**Data extract:**
_ _ _

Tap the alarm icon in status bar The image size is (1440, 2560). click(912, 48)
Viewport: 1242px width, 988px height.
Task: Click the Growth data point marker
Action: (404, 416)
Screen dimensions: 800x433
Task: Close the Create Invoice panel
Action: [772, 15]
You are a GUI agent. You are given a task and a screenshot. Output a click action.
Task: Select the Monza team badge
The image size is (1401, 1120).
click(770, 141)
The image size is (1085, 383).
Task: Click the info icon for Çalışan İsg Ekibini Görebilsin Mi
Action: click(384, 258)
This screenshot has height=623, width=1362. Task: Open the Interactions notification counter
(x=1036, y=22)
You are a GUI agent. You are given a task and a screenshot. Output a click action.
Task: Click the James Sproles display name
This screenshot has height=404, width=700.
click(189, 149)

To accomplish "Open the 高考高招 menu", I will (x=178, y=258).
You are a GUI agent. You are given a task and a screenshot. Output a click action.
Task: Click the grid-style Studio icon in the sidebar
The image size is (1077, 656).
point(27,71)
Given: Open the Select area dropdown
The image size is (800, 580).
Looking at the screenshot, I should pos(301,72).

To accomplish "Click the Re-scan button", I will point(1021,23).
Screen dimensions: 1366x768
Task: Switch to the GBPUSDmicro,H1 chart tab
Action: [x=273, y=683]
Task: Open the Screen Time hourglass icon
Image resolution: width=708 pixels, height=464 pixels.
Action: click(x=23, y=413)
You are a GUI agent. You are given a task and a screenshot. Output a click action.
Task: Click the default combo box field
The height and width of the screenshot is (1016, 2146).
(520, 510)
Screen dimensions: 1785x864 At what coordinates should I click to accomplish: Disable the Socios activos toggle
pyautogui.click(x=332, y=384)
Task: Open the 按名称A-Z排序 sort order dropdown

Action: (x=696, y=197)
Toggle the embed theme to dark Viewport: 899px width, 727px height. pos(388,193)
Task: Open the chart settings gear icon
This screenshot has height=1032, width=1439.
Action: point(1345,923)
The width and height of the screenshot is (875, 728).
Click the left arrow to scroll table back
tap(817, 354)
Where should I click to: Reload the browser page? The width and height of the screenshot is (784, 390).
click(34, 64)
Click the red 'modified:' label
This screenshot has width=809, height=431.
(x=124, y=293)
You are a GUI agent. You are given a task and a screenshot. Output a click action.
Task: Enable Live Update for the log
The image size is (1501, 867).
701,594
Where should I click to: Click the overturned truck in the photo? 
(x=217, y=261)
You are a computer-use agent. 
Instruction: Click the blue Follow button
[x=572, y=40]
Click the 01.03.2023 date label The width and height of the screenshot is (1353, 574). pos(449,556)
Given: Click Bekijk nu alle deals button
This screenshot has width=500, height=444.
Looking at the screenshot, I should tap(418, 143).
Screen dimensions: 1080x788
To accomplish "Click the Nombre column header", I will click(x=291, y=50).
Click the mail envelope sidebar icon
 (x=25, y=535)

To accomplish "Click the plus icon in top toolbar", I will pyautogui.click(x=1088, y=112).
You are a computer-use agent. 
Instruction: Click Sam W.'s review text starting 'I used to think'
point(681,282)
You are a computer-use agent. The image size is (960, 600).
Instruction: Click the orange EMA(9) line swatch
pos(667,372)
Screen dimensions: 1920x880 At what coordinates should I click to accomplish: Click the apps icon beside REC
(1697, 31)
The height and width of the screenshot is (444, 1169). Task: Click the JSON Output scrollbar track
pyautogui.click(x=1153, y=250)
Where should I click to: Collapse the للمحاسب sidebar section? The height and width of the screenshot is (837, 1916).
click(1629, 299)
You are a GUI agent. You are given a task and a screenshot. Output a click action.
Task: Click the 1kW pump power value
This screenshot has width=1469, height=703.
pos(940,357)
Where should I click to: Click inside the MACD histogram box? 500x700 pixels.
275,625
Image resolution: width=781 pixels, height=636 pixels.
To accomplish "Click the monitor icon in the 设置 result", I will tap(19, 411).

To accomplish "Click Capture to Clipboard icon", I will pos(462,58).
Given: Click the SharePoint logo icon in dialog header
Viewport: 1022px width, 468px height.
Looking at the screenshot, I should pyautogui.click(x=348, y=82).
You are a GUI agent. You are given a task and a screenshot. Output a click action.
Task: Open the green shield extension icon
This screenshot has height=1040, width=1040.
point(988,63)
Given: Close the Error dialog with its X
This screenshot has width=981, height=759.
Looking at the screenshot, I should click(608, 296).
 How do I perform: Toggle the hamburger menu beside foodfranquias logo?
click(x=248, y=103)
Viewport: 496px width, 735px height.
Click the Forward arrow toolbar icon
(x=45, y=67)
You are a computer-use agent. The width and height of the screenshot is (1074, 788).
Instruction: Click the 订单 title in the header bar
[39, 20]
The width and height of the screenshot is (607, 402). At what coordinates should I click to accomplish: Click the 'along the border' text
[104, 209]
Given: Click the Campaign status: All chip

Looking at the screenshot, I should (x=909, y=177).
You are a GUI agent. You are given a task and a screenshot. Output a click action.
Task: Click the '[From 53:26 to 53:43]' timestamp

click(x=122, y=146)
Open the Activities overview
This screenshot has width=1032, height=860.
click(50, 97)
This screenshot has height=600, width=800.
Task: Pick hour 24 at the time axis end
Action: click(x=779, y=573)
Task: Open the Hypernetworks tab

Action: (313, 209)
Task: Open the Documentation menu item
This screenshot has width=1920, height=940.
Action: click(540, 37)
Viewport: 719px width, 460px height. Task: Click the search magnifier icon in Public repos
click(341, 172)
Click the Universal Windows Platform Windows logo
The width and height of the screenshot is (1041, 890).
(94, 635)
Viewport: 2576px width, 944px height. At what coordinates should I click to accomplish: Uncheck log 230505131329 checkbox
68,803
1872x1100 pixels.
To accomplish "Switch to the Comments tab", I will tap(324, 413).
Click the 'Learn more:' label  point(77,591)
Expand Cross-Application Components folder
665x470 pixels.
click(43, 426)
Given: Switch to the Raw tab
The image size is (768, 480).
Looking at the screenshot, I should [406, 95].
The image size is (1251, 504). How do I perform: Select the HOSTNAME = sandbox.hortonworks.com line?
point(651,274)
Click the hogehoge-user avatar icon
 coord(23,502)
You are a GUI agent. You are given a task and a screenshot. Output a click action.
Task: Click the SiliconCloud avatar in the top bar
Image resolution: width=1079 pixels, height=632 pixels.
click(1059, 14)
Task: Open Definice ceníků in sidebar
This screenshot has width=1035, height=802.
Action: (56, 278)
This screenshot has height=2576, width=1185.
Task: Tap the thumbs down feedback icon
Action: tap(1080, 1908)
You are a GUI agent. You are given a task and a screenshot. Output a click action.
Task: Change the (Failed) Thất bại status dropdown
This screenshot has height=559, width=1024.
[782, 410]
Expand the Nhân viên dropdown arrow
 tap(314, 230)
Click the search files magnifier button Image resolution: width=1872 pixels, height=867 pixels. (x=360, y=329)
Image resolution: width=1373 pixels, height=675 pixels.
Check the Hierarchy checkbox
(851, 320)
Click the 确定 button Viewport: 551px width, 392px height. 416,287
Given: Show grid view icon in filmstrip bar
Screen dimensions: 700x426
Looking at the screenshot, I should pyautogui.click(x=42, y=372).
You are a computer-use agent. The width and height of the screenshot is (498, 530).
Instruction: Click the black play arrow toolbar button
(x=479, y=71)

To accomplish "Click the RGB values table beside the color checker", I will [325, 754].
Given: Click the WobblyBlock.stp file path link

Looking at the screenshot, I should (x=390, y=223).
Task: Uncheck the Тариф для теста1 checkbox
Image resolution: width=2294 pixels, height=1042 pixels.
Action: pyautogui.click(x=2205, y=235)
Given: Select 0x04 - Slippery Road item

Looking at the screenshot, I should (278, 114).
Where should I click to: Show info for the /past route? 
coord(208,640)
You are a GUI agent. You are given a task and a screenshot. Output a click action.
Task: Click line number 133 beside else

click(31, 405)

_ _ _

Please copy the material exactly, line for line.

**Result of this task:**
Tap the alarm icon in status bar The image size is (1440, 2560). click(912, 48)
Viewport: 1242px width, 988px height.
Task: Click the Growth data point marker
Action: (404, 416)
Screen dimensions: 800x433
Task: Close the Create Invoice panel
Action: [772, 15]
You are a GUI agent. You are given a task and a screenshot. Output a click action.
Task: Select the Monza team badge
The image size is (1401, 1120).
click(770, 141)
The image size is (1085, 383).
Task: Click the info icon for Çalışan İsg Ekibini Görebilsin Mi
Action: click(384, 258)
This screenshot has height=623, width=1362. Task: Open the Interactions notification counter
(x=1036, y=22)
You are a GUI agent. You are given a task and a screenshot. Output a click action.
Task: Click the James Sproles display name
This screenshot has height=404, width=700.
click(189, 149)

To accomplish "Open the 高考高招 menu", I will (x=178, y=258).
You are a GUI agent. You are given a task and a screenshot. Output a click action.
Task: Click the grid-style Studio icon in the sidebar
The image size is (1077, 656).
point(27,71)
Given: Open the Select area dropdown
The image size is (800, 580).
Looking at the screenshot, I should pos(301,72).

To accomplish "Click the Re-scan button", I will point(1021,23).
Screen dimensions: 1366x768
Task: Switch to the GBPUSDmicro,H1 chart tab
Action: [x=273, y=683]
Task: Open the Screen Time hourglass icon
Image resolution: width=708 pixels, height=464 pixels.
Action: click(x=23, y=413)
You are a GUI agent. You are given a task and a screenshot. Output a click action.
Task: Click the default combo box field
The height and width of the screenshot is (1016, 2146).
(520, 510)
Screen dimensions: 1785x864 At what coordinates should I click to accomplish: Disable the Socios activos toggle
pyautogui.click(x=332, y=384)
Task: Open the 按名称A-Z排序 sort order dropdown

Action: (x=696, y=197)
Toggle the embed theme to dark Viewport: 899px width, 727px height. pos(388,193)
Task: Open the chart settings gear icon
This screenshot has height=1032, width=1439.
Action: point(1345,923)
The width and height of the screenshot is (875, 728).
Click the left arrow to scroll table back
tap(817, 354)
Where should I click to: Reload the browser page? The width and height of the screenshot is (784, 390).
click(34, 64)
Click the red 'modified:' label
This screenshot has width=809, height=431.
(x=124, y=293)
You are a GUI agent. You are given a task and a screenshot. Output a click action.
Task: Enable Live Update for the log
The image size is (1501, 867).
701,594
Where should I click to: Click the overturned truck in the photo? 
(x=217, y=261)
You are a computer-use agent. 
Instruction: Click the blue Follow button
[x=572, y=40]
Click the 01.03.2023 date label The width and height of the screenshot is (1353, 574). pos(449,556)
Given: Click Bekijk nu alle deals button
This screenshot has width=500, height=444.
Looking at the screenshot, I should tap(418, 143).
Screen dimensions: 1080x788
To accomplish "Click the Nombre column header", I will click(x=291, y=50).
Click the mail envelope sidebar icon
 (x=25, y=535)

To accomplish "Click the plus icon in top toolbar", I will pyautogui.click(x=1088, y=112).
You are a computer-use agent. 
Instruction: Click Sam W.'s review text starting 'I used to think'
point(681,282)
You are a computer-use agent. The image size is (960, 600).
Instruction: Click the orange EMA(9) line swatch
pos(667,372)
Screen dimensions: 1920x880 At what coordinates should I click to accomplish: Click the apps icon beside REC
(1697, 31)
The height and width of the screenshot is (444, 1169). Task: Click the JSON Output scrollbar track
pyautogui.click(x=1153, y=250)
Where should I click to: Collapse the للمحاسب sidebar section? The height and width of the screenshot is (837, 1916).
click(1629, 299)
You are a GUI agent. You are given a task and a screenshot. Output a click action.
Task: Click the 1kW pump power value
This screenshot has width=1469, height=703.
pos(940,357)
Where should I click to: Click inside the MACD histogram box? 500x700 pixels.
275,625
Image resolution: width=781 pixels, height=636 pixels.
To accomplish "Click the monitor icon in the 设置 result", I will tap(19, 411).

To accomplish "Click Capture to Clipboard icon", I will pos(462,58).
Given: Click the SharePoint logo icon in dialog header
Viewport: 1022px width, 468px height.
Looking at the screenshot, I should pyautogui.click(x=348, y=82).
You are a GUI agent. You are given a task and a screenshot. Output a click action.
Task: Open the green shield extension icon
This screenshot has height=1040, width=1040.
point(988,63)
Given: Close the Error dialog with its X
This screenshot has width=981, height=759.
Looking at the screenshot, I should click(608, 296).
 How do I perform: Toggle the hamburger menu beside foodfranquias logo?
click(x=248, y=103)
Viewport: 496px width, 735px height.
Click the Forward arrow toolbar icon
(x=45, y=67)
You are a computer-use agent. The width and height of the screenshot is (1074, 788).
Instruction: Click the 订单 title in the header bar
[39, 20]
The width and height of the screenshot is (607, 402). At what coordinates should I click to accomplish: Click the 'along the border' text
[104, 209]
Given: Click the Campaign status: All chip

Looking at the screenshot, I should (x=909, y=177).
You are a GUI agent. You are given a task and a screenshot. Output a click action.
Task: Click the '[From 53:26 to 53:43]' timestamp

click(x=122, y=146)
Open the Activities overview
This screenshot has width=1032, height=860.
click(50, 97)
This screenshot has height=600, width=800.
Task: Pick hour 24 at the time axis end
Action: click(x=779, y=573)
Task: Open the Hypernetworks tab

Action: (313, 209)
Task: Open the Documentation menu item
This screenshot has width=1920, height=940.
Action: click(540, 37)
Viewport: 719px width, 460px height. Task: Click the search magnifier icon in Public repos
click(341, 172)
Click the Universal Windows Platform Windows logo
The width and height of the screenshot is (1041, 890).
(94, 635)
Viewport: 2576px width, 944px height. At what coordinates should I click to accomplish: Uncheck log 230505131329 checkbox
68,803
1872x1100 pixels.
To accomplish "Switch to the Comments tab", I will tap(324, 413).
Click the 'Learn more:' label  point(77,591)
Expand Cross-Application Components folder
665x470 pixels.
click(43, 426)
Given: Switch to the Raw tab
The image size is (768, 480).
Looking at the screenshot, I should [406, 95].
The image size is (1251, 504). How do I perform: Select the HOSTNAME = sandbox.hortonworks.com line?
point(651,274)
Click the hogehoge-user avatar icon
 coord(23,502)
You are a GUI agent. You are given a task and a screenshot. Output a click action.
Task: Click the SiliconCloud avatar in the top bar
Image resolution: width=1079 pixels, height=632 pixels.
click(1059, 14)
Task: Open Definice ceníků in sidebar
This screenshot has width=1035, height=802.
Action: (56, 278)
This screenshot has height=2576, width=1185.
Task: Tap the thumbs down feedback icon
Action: tap(1080, 1908)
You are a GUI agent. You are given a task and a screenshot. Output a click action.
Task: Change the (Failed) Thất bại status dropdown
This screenshot has height=559, width=1024.
[782, 410]
Expand the Nhân viên dropdown arrow
 tap(314, 230)
Click the search files magnifier button Image resolution: width=1872 pixels, height=867 pixels. (x=360, y=329)
Image resolution: width=1373 pixels, height=675 pixels.
Check the Hierarchy checkbox
(851, 320)
Click the 确定 button Viewport: 551px width, 392px height. 416,287
Given: Show grid view icon in filmstrip bar
Screen dimensions: 700x426
Looking at the screenshot, I should pyautogui.click(x=42, y=372).
You are a computer-use agent. The width and height of the screenshot is (498, 530).
Instruction: Click the black play arrow toolbar button
(x=479, y=71)

To accomplish "Click the RGB values table beside the color checker", I will [325, 754].
Given: Click the WobblyBlock.stp file path link

Looking at the screenshot, I should (x=390, y=223).
Task: Uncheck the Тариф для теста1 checkbox
Image resolution: width=2294 pixels, height=1042 pixels.
Action: pyautogui.click(x=2205, y=235)
Given: Select 0x04 - Slippery Road item

Looking at the screenshot, I should (278, 114).
Where should I click to: Show info for the /past route? 
coord(208,640)
You are a GUI agent. You are given a task and a screenshot. Output a click action.
Task: Click line number 133 beside else

click(31, 405)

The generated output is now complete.